PAGE EXTRACT.
------
Node Alarms

The Node Alarms view displays information about alarms on any node in the cluster that has raised an alarm.

The first two columns display

  • Hlth - a color indicating the status of each node (see Cluster Heat Map)
  • Hostname - the hostname of the node

The remaining columns are based on alarm type, such as:

  • Version Alarm - one or more services on the node are running an unexpected version
  • No Heartbeat Alarm - no heartbeat has been detected for over 5 minutes, and the node is not undergoing maintenance
  • UID Mismatch Alarm - services in the cluster are being run with different usernames (UIDs)
  • Duplicate HostId Alarm - two or more nodes in the cluster have the same Host ID
  • Too Many Containers Alarm - the number of containers on this node reached the maximum limit
  • Excess Logs Alarm - debug logging is enabled on this node, which can fill up disk space
  • Disk Failure Alarm - a disk has failed on the node (the disk health log indicates which one failed)
  • Time Skew Alarm - the clock on the node is out of sync with the master CLDB by more than 20 seconds
  • Root Partition Full Alarm - the root partition ("/") on the node is 99% full and running out of space
  • Installation Directory Full Alarm - the partition /opt/mapr on the node is running out of space (95% full)
------
DATASET EXTRACT.
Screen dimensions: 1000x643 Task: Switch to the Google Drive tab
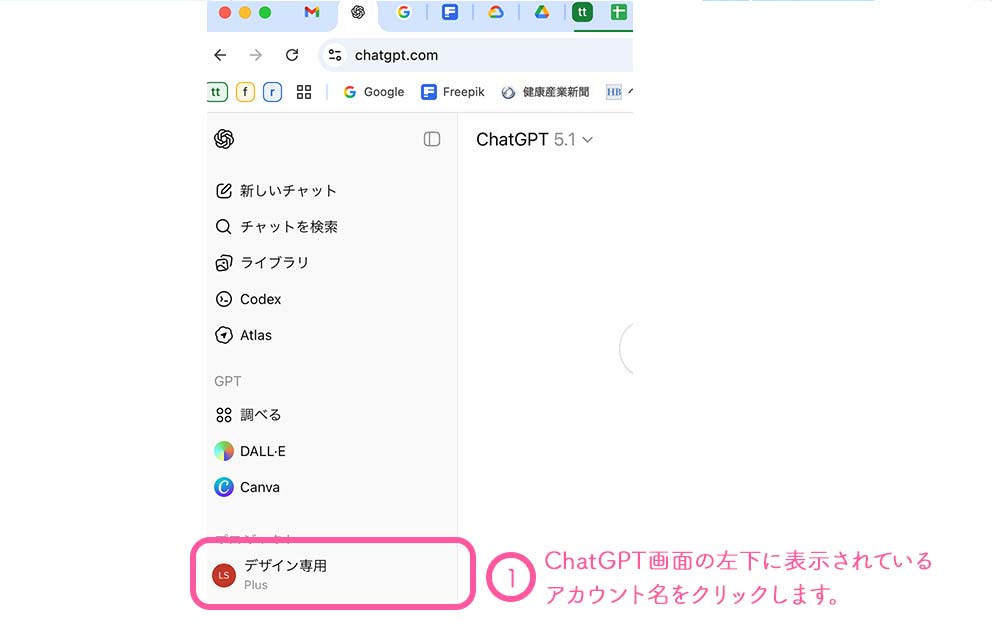click(x=542, y=13)
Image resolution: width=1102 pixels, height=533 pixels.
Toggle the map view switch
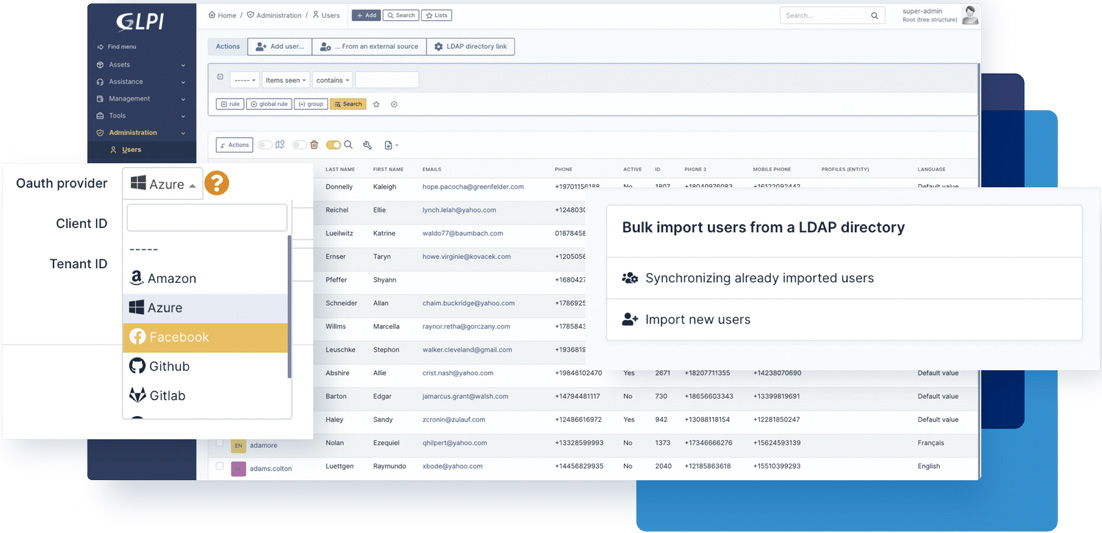click(266, 145)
------
BRIEF.
Please rewrite the Node Alarms text starting with the words "The first two" and ending after "which one failed)", using "upper limit" in place of "maximum limit".

TASK RESPONSE.
The first two columns display

  • Hlth - a color indicating the status of each node (see Cluster Heat Map)
  • Hostname - the hostname of the node

The remaining columns are based on alarm type, such as:

  • Version Alarm - one or more services on the node are running an unexpected version
  • No Heartbeat Alarm - no heartbeat has been detected for over 5 minutes, and the node is not undergoing maintenance
  • UID Mismatch Alarm - services in the cluster are being run with different usernames (UIDs)
  • Duplicate HostId Alarm - two or more nodes in the cluster have the same Host ID
  • Too Many Containers Alarm - the number of containers on this node reached the upper limit
  • Excess Logs Alarm - debug logging is enabled on this node, which can fill up disk space
  • Disk Failure Alarm - a disk has failed on the node (the disk health log indicates which one failed)